▶ _Exercise instructions_: Read the lines below, and copy any that contain the string "dimensions".

Collected data entries
# # # #
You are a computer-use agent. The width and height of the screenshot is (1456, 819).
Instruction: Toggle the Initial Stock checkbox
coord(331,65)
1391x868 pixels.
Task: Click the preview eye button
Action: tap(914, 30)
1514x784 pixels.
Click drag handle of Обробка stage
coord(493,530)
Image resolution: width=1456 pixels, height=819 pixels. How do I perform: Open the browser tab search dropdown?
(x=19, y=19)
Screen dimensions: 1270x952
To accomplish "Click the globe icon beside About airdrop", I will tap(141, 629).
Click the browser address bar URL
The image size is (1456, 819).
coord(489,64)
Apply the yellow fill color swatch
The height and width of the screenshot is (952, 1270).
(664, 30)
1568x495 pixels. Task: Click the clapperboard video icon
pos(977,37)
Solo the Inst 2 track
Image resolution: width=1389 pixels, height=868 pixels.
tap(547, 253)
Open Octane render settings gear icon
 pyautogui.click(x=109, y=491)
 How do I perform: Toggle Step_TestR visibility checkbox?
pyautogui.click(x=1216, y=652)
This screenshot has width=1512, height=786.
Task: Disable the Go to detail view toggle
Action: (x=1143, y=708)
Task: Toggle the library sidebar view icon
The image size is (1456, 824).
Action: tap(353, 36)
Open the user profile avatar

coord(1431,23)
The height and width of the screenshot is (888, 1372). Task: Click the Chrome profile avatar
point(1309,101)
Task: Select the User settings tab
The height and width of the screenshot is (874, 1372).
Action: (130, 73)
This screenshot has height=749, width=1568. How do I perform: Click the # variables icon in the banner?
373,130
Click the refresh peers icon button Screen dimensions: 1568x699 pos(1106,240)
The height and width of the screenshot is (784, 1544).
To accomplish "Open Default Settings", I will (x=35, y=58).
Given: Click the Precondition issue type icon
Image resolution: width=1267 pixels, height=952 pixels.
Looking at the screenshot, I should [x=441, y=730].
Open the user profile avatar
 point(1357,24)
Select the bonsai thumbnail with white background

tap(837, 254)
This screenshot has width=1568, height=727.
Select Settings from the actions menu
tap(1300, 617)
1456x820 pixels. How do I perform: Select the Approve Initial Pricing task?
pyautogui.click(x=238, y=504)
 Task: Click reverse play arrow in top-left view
# # # #
▶ _Problem solution_:
Screen dimensions: 1270x952
Click the refresh peers icon button Screen dimensions: 1568x699 pos(1106,240)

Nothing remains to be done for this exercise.